Dalam orasi oleh salah satu peserta aksi, secara lantang menyuarakan bahwa aksi ini diadakan untuk menyadarkan bahwa Bali sedang tidak baik-baik saja dan bukan untuk mengajak masyarakat Bali melawan pemerintah. “Masih banyak anak-anak yang dieksploitasi, di daerah-daerah Pariwisata Bali yang sampai jam 1 pagi masih berjualan gelang. Apakah masyarakat Bali ada yang peduli?,” serunya di tengah barisan massa aksi yang tegak berdiri membentangkan poster dengan kalimat-kalimat petisi serupa.

Selain itu, kegiatan aksi juga menyorot persoalan pelanggaran HAM atas perampasan tanah yang dialami oleh masyarakat Bali. Dalam orasi, disampaikan bahwa perampasan akan tanah ini tak hanya merampas hak-hak manusia, namun juga merampas hak-hak tumbuhan dan hewan yang hidup berkat tanah dan tangan-tangan manusia yang menjadi pengelolanya. “Dimana Bali yang katanya sejahtera? Tapi tidak peduli tentang warganya sendiri? Alamnya sendiri?” Suaranya semakin keras di tengah lalu-lalang masyarakat di pagi yang semakin terik itu.
Salah satu peserta aksi, Ogut dari komunitas Srikandi, menyampaikan bahwa Ia mengikuti agenda ini karena Ia ingin menyampaikan aspirasinya sebagai seorang lesbian. “Saya ingin mewujudkan di mana diskriminasi tidak ada lagi, kita juga manusia biasa, maka lesbian juga punya hak asasi manusia (yakni) hak untuk hidup, hak atas kenyamanan dan hak untuk berorientasi,” jelas Ogut. Peserta aksi lainnya yakni Elin dari Bali Deaf Community (BDC) menyampaikan bahwa keikutsertaanya pada aksi kali ini juga bertepatan dengan Hari Disabilitas Internasional, sehingga menjadi momentum yang pas untuk menyuarakan pendapat serta berdiskusi dengan teman-teman lainnya.
Elin juga menambahkan, bahwa Ia sangat senang dapat mengikuti aksi ini karena ada Juru Bahasa Isyarat (JBI) yang sangat membantunya menyampaikan pendapat dan aspirasinya. “Sebelumnya akses untuk JBI sangat kurang, karena masyarakat masih belum sadar dengan penggunaan atau BISINDO, jadi harapannya dengan aksi ini semakin banyak yang mengetahui pentingnya JBI dan BISINDO bagi kami teman tuli,” terang Elin.

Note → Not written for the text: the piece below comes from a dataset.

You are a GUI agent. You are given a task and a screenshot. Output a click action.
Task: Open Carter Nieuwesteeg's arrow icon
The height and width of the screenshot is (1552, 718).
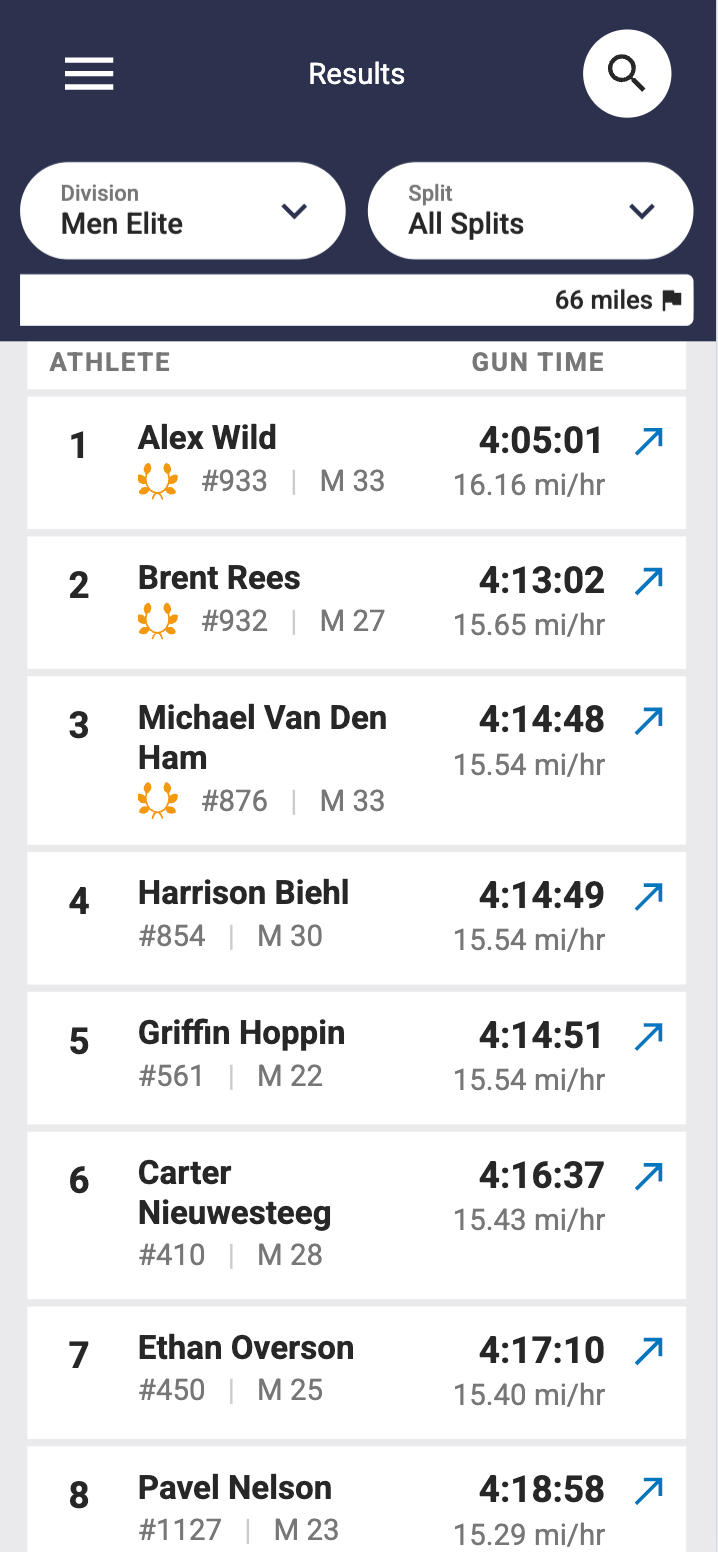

Pada aksi solidaritas ini hadir pula El mahasiswa asal Papua dari Fakultas Ekonomi dan Bisnis Universitas Udayana yang bergabung dan menceritakan pengalaman kurang menyenangkannya mendapat sentimen diskriminatif yang kerap didapatkannya selama berkuliah dan tinggal di Bali. Ia menekankan, ““ketika mahasiswa Udayana melakukan aksi pun, pasti hal yang dikatakan oleh bapak-bapak polisi adalah ‘Itu bukan orang Bali, orang Bali itu damai’,” jelasnya di tengah barisan massa aksi.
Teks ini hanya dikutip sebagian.